Unary-Coded Dimming Control Improves ON-OFF Keying Visible Light Communication

An ideal visible light communication (VLC) system should facilitate reliable data transmission at high throughputs, while also providing flicker-free illumination at the user-defined dimming level. In this spirit, we conceive a unary code aided dimming scheme for ON-OFF keying (OOK) modulated VLC systems. The proposed unary-coded scheme facilitates joint dimming and throughput control, while relying on iterative decoding. It is demonstrated that the proposed unary-coded dimming scheme provides attractive throughput gains over its contemporaries and it is also capable of approaching the theoretical throughput limit. Furthermore, we design novel joint dimming-forward error correction coding schemes, which significantly outperform their compensation time dimming-based counterparts in terms of the attainable bit error rate performance as well as the throughput. Finally, in the quest for approaching the capacity, we also optimize our system using EXTRINSIC information transfer charts and demonstrate an SNR-gain of upto 6 dB over the compensation time dimming-based classic benchmarker.

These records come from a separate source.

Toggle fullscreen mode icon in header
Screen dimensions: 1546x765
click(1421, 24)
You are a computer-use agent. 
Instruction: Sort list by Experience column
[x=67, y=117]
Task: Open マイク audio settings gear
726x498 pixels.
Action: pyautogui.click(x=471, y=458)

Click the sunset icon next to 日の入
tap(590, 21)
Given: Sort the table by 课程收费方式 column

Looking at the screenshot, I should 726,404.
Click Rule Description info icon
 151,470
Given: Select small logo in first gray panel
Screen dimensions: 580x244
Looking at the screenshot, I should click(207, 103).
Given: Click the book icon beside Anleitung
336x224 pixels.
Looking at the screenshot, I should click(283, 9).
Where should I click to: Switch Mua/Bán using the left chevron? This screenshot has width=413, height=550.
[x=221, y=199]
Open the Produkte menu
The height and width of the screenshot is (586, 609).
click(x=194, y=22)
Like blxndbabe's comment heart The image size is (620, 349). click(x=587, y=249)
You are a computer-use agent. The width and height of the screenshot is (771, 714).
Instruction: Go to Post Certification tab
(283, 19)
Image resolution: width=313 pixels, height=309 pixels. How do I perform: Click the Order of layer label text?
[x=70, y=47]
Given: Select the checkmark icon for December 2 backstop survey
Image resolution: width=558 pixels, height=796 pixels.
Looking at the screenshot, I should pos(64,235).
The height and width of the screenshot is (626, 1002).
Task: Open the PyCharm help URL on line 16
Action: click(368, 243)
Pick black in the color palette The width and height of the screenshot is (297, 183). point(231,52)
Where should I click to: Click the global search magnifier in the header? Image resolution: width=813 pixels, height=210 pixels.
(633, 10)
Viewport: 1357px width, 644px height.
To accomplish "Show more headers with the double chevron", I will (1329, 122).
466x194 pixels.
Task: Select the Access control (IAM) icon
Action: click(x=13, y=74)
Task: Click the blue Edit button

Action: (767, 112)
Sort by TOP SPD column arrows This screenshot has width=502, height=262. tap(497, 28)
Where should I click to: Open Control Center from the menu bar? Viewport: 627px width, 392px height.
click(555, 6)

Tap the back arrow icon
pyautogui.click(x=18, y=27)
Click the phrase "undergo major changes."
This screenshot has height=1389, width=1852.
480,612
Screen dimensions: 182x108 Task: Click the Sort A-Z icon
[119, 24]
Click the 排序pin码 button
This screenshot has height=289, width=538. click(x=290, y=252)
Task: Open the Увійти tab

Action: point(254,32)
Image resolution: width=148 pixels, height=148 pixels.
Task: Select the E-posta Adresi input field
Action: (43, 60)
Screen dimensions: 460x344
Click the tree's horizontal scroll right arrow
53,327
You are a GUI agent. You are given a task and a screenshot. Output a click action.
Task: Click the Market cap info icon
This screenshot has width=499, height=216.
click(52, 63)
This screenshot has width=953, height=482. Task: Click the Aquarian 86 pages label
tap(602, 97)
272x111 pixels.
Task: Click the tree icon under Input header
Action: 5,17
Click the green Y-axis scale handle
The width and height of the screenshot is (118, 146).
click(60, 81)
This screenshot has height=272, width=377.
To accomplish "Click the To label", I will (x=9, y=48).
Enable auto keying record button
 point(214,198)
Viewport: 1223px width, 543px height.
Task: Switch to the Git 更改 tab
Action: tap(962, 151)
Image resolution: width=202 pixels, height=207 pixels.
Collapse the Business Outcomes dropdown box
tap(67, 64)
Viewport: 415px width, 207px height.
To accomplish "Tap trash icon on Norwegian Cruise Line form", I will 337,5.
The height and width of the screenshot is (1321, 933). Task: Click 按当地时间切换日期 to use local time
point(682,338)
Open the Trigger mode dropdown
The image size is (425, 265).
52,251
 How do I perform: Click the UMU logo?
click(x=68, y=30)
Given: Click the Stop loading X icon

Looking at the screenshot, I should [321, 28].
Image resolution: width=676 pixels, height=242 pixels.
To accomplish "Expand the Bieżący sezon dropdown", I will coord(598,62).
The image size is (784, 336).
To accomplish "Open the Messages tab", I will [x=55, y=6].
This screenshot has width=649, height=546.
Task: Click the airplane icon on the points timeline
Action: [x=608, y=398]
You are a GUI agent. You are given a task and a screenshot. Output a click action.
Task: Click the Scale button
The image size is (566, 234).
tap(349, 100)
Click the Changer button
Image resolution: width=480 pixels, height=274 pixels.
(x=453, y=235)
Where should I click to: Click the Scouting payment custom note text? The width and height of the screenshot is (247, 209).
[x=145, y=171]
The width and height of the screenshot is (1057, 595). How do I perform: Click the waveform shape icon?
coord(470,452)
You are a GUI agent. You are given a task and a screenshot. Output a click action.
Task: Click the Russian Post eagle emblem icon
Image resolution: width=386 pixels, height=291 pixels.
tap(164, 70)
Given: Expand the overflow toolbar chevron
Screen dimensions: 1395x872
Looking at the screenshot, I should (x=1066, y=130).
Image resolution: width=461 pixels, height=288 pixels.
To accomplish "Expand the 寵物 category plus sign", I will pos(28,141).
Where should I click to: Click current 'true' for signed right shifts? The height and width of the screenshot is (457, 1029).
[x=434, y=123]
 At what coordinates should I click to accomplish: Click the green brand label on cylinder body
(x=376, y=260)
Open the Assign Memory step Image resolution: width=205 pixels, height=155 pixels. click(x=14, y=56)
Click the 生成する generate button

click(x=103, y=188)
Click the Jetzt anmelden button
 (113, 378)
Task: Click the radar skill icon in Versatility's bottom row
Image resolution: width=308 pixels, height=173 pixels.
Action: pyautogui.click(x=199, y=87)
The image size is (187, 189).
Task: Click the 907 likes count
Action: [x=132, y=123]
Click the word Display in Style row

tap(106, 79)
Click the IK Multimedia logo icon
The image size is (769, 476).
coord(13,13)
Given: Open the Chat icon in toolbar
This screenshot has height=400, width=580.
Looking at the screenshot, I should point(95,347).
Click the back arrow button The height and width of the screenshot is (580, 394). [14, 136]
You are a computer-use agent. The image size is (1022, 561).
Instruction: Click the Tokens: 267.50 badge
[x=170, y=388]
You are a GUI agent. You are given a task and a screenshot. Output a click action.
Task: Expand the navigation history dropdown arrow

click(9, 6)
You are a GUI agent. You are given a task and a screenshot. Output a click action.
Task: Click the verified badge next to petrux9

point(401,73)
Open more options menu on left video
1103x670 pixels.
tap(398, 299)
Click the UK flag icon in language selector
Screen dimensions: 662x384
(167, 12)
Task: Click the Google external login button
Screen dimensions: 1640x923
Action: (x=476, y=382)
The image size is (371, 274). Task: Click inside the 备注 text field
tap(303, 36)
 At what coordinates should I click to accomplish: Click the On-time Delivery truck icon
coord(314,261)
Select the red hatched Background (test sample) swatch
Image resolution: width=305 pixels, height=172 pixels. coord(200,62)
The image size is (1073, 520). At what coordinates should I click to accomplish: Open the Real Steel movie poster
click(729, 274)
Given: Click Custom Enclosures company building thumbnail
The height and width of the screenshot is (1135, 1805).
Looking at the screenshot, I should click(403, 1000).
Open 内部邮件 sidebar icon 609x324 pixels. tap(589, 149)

Joint-Alphabet Space Time Shift Keying in mm-Wave Non-Orthogonal Multiple Access

Flexible modulation schemes and smart multiple-input multiple-output techniques, as well as low-complexity detectors and preprocessors may become essential for efficiently balancing the bit error ratio performance, throughput, and complexity tradeoff for various application scenarios. Millimeter-Wave systems have a high available bandwidth and the potential to accommodate numerous antennas in a small area, which makes them an attractive candidate for future networks employing spatial modulation and space-time shift keying (STSK). Non-Orthogonal Multiple Access (NOMA) systems are capable of achieving an increased throughput, by allowing multiple users to share the same resources at the cost of a higher transmission power, or an increased detection (preprocessing) complexity at the receiver (transmitter) of an uplink (downlink) scenario. In this paper, we propose the new concept of joint-alphabet space time shift keying. As an application scenario, we employ it in the context of the uplink of NOMA mm-Wave systems. We demonstrate with the aid of extrinsic information transfer charts that a higher capacity is achievable when compared with STSK, while retaining the attractive flexibility of STSK in terms of its diversity gain and coding rate. Finally, we conceive quantum-assisted detectors for reducing the detection complexity, while attaining a near-optimal performance, when compared with the optimal iterative maximum A posteriori probability detector.